[Exercice 1] D'après l'article sur le vote du Parlement grec, combien de députés de Syriza siègent au Parlement ?
[Exercice 2] Poursuivez l'article sur le vote du Parlement grec après sa dernière phrase.

[Texte à lire]
+===+
Avec notre envoyé spécial à Athènes, Romain Lemaresquier
Alexis Tsipras et son gouvernement continuent leur course de fond. Après la signature à l’arraché de l’accord, lundi matin, avec les créanciers de la Grèce -à l’issue d’une ultime nuit d’âpres négociations -, le texte ficelé avec les responsables européens doit maintenant obtenir le feu vert des parlementaires grecs. La longue journée de tractations à la Vouli, le Parlement grec, a déjà démarré, avec les sessions des commissions parlementaires, qui seront suivies, à partir de 19 heures à Athènes, de consultations des chefs de partis avec le Premier ministre.
Ce n’est qu’après cette phase de tractations en coulisse que la session plénière du Parlement se tiendra pour voter sur l’adoption, ou non, des nouvelles mesures d’austérité exigées par les créanciers en échange de la mise en place d'un troisième plan d'aide. Le vote devrait débuter aux alentours de minuit, ce mercredi soir.
Avec le centre, la droite et les socialistes
A priori, il y a peu de chance que ces mesures ne soient pas adoptées : le Premier ministre bénéficie du soutien de presque toute l’opposition, des conservateurs du parti Nouvelle démocratie aux centristes de To Potami, en passant par les socialistes du Pasok. Sur le plan politique, la grande inconnue est, pour l’instant, le nombre de députés de Syriza qui voteront contre le texte. Ils sont 149 à siéger à la Voulli, sur les 300 députés que compte le Parlement grec.
Depuis deux jours, le parti est au bord de l’implosion. Les déchirures se font de plus en plus patentes à mesure que les heures passent et qu’approche l’heure du vote sur un texte qu’Alexis Tsipras a lui-même expliqué avoir signé sans y croire. « J'assume mes responsabilités pour toute erreur que j'ai pu commettre. J'assume la responsabilité d'un texte auquel je ne crois pas mais que j'ai signé pour éviter un désastre au pays », a-t-il dit mardi soir à la télévision grecque.
+===+
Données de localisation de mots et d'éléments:
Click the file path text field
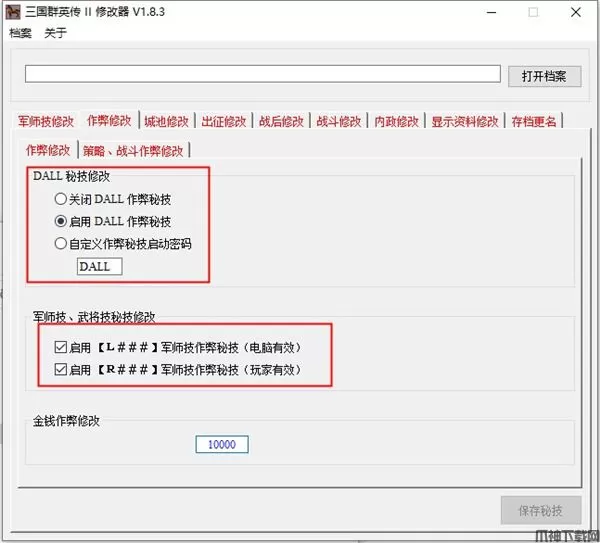The height and width of the screenshot is (543, 600). click(x=262, y=74)
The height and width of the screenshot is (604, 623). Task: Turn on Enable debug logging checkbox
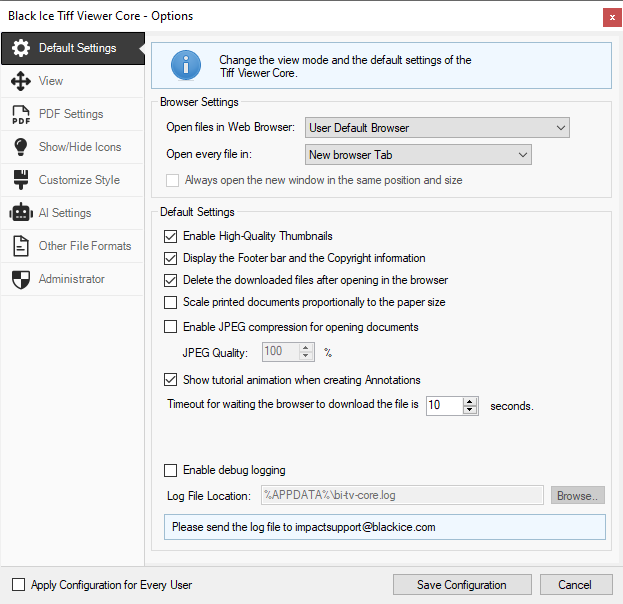tap(170, 470)
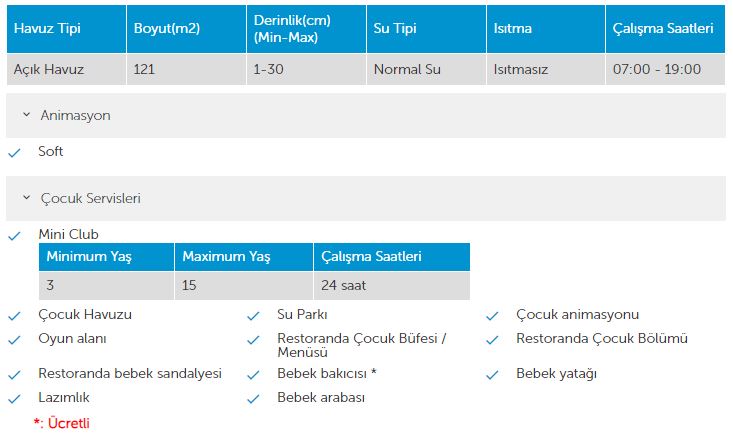Click the checkmark beside Bebek yatağı
This screenshot has width=733, height=433.
[491, 375]
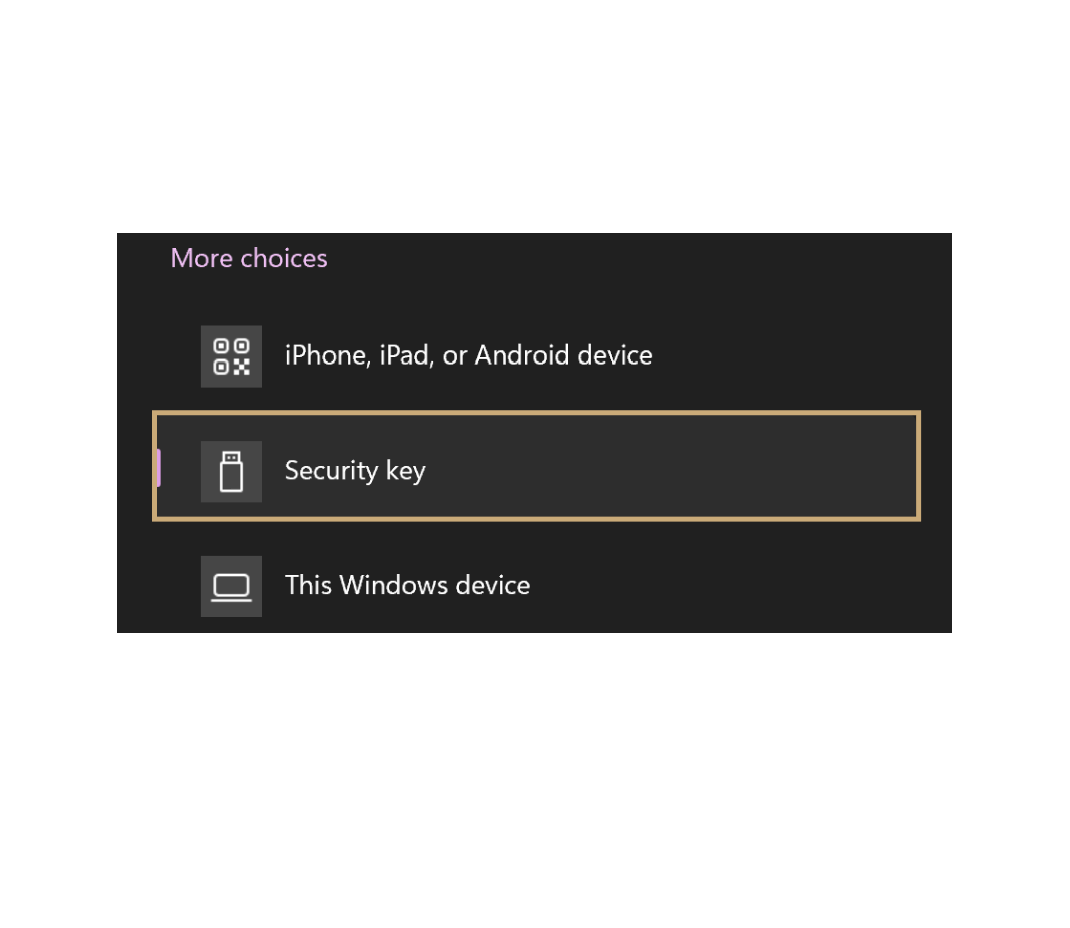The width and height of the screenshot is (1070, 928).
Task: Click the laptop icon for Windows device
Action: [231, 586]
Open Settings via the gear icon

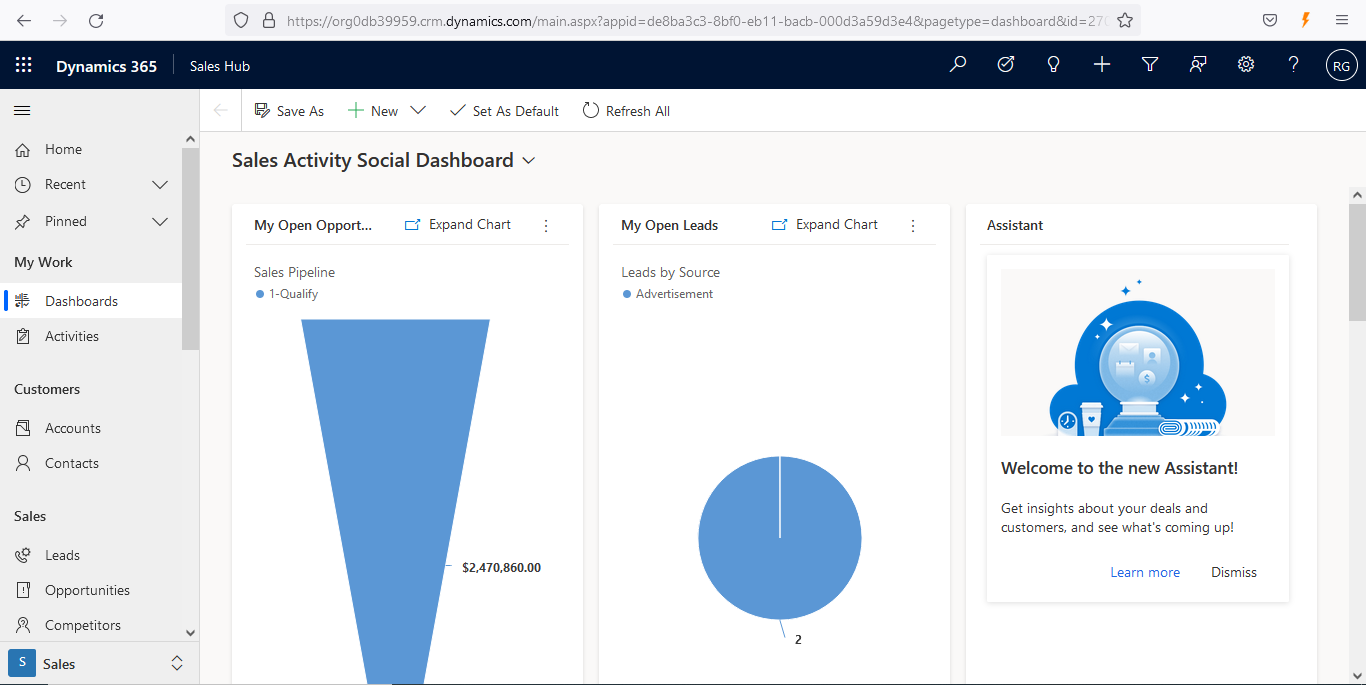click(1245, 64)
+===+
[Réponse attendue 1] Ils sont 149, sur les 300 députés que compte le Parlement grec.

[Réponse attendue 2]
Démission d'une ministre
Mercredi matin, la présidente du Parlement, Zoé Konstantopoulou, très opposée à ces réformes, et qui ne devrait pas présider la session plénière de ce soir, a appelé à voter contre ce projet de loi lors de l’ouverture des sessions des commissions parlementaires. La vice-ministre des Finances, Nadia Valavani, a pour sa part annoncé sa démission à la mi-journée. « Je ne vais pas voter en faveur de ce projet de loi et je crois qu'on ne peut pas rester au gouvernement si on vote contre », a-t-elle expliqué, jugeant que le plan « imposé » par les créanciers « n’est pas viable » pour le pays.
Sur son compte Facebook, Stathis Kouvelakis, membre du comité central de Syriza, a pour sa part annoncé que « 109 des 201 membres du comité central de Syriza » ont « rejeté l’accord ». Le texte « ne peut pas être accepté par les membres et les cadres de Syriza », peut-on lire dans la tribune publiée par Stathis Kouvelakis.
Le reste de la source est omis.